The violation of the specific supervisory obligation of those subjects, which are subordinated to the persons in a top position, will provide punitive penalties imposed by the Company and according to the NCA, by considering the nature and gravity of the violation and the role of the person in a top position.
The violation of single behavioral rules from those employees that do not have managerial qualifications are to be understood as disciplinary offenses.
The sanctions that can be imposed to the employees are forming part of the ones provided by the disciplinary corporate code, according to article no. 7 of the Law no. 300 of 30 May 1970 (Workers’ Statute) and eventual special regulations applicable.
The Model refers to the categories of sanctionable facts provided by the existing sanctioning system, which refers to the National Collective Agreements ("NCA") which is applicable to Gianni Versace’s employees.
As part of its organisational system and in compliance with the principles of the Model, the Company is equipped with a complex of written procedures and operating instructions monitored by the Compliance function and the Internal Audit function, which ensure consistency for the sections within its competence (the “Procedures").
The Procedures are aimed to regulate the behavior in the different operating activities and at allowing the preventive and subsequent controls on the correctness of the operations in order to guarantee the effective uniformity of behavior within the Company, in compliance with the regulatory provisions that regulate its activity.
The procedures which applicate the principles and prevention measures for offences are integrated as section of the Model and are prepared by the Company in compliance with the following principles:
The Procedures are constantly updated, also on proposal or notification from the SB, in order to guarantee the achievement of the purposes of the Model, without proceeding to its modification.
The Procedures are spread through a specific communication activity and are made available to all the Recipients through a publication on the corporate intranet. The related education is provided according to the annual education catalog.
All the employees have the obligations to be aware of the Procedures and to respect them while carrying out the tasks them given.
The system of proxies and powers of attorney is defined by security features in order to prevent the commission of Offences (traceability of the Sentitive Activities) and allows the efficient management of the corporate business.
By "proxy" is meant the internal act of attribution of functions and tasks, reflected in the system of organisational communications. For “powers of attorney” is meant the unilateral legal transaction with which Gianni Versace attributes powers of representation in front of third parties. To those functions owners that need powers of representation, in order to accomplish their tasks, is gave a general power of attorney which is coherent with their functionalities and management powers.
In order to prevent the commission of offences, the essential requirements for the system of proxies and powers of attorney are:
The Supervisory Body periodically verifies, with the support of the Legal Department, the system of proxies and powers of attorney and their consistency with the entire system of organisational communications and recommending eventual changes in the event that the management power and / or the qualification does not correspond to the powers of representation conferred to the attorney or in case there are other anomalies.

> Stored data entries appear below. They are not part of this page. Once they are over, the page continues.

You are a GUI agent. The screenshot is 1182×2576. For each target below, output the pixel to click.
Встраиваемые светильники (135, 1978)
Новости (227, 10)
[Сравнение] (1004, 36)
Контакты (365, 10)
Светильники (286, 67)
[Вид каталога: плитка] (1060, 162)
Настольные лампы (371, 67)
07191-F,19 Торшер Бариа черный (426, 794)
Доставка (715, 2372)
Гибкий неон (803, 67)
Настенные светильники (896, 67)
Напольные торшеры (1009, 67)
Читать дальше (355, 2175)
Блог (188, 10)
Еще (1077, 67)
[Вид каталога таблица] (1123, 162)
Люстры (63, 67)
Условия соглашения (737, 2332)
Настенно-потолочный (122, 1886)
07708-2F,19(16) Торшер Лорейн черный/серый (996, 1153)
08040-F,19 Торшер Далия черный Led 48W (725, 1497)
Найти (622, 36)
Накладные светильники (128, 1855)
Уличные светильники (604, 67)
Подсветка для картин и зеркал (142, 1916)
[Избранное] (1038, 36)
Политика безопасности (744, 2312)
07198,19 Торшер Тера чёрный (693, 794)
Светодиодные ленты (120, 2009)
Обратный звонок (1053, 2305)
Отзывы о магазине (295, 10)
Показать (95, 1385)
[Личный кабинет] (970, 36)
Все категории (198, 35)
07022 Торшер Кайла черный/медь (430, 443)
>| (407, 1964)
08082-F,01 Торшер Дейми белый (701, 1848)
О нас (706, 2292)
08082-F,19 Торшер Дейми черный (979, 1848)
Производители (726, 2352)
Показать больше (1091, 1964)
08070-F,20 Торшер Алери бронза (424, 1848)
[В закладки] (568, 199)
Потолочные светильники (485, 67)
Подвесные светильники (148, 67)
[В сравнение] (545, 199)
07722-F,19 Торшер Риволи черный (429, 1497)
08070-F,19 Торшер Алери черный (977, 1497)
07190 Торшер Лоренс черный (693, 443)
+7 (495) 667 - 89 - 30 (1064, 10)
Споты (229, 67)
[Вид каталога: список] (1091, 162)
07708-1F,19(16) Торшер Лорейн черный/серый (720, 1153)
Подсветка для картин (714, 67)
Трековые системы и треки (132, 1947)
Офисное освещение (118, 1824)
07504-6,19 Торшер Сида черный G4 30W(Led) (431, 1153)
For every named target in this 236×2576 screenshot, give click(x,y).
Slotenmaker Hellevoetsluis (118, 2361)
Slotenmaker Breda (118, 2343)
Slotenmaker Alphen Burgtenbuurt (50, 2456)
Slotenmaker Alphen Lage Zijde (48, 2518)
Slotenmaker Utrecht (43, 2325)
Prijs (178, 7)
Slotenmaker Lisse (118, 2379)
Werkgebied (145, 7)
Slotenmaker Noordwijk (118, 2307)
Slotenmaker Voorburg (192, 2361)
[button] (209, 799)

12.1. Requirements and its composition
The article no. 6, subparagraph no. 1, letter b) of the Decree provides that the entity may be exempted from liability resulting from the commission of the offences indicated, if the management body has, among other things adopted models of organisation, management and control suitable for preventing the offences considered and entrusted with the task of supervising the functioning of and compliance with the Model and ensuring that it is updated to a body of the entity with autonomous powers of initiative and control.
As advised by the Guide Lines of Confindustria, the body structure is seen as the best guarantee to allow itself to accomplish its own tasks.
A further feature of the SB is represented by the fact that its own members have a deep knowledge and simultaneously have an authority and independence such as to ensure the credibility and unavoidable of the SB and its functions.
The composition of the SB must therefore meet the following three requirements, which have been drawn up by the guidelines of the main trade associations and then confirmed by the jurisprudence as unavoidable for the purposes of effective and efficient implementation of the Model:
With regard to the composition of the Body (on which, in the absence of a more precise legislative definition, there is a changing succession of opinions and orientations among the commentators and in the trade associations themselves), Confindustria suggests a series of alternative solutions, indicating, among the preferable ones, a mixed composition between subjects internal and external to the company, which are in any case without operational powers. Gianni Versace considers that adhere to the above solution, which is appropriate to conjugate better the requirement of autonomy with the one of professionalism and competencies: a multi-person Body made by an internal professional and two externals.
The choice that concerns the two professionals, experts in subjects connected to the Decree no. 231/2001 and at the same time free for economics and professional constraints with the company, ensures the necessary competence and of course the independence requirement.
Each member of the Supervisory Board must be endowed with professionalism, honourableness, independence, functional autonomy and continuity of action, as well as the necessary competence to carry out the tasks entrusted by the Decree.
The Board of the Directors will be in charge of controlling the persistence of the requirements of the SB members. In order to allow the SB to do its functions, it has been provided that the SB can request the services of external consultants (i.e., lawyers specialized in criminal offences or consultancy companies regard specific issues) and also internal. Regarding the health and safety in the workplaces issues, the SB will have to use all the resources activated for the management of the related aspects.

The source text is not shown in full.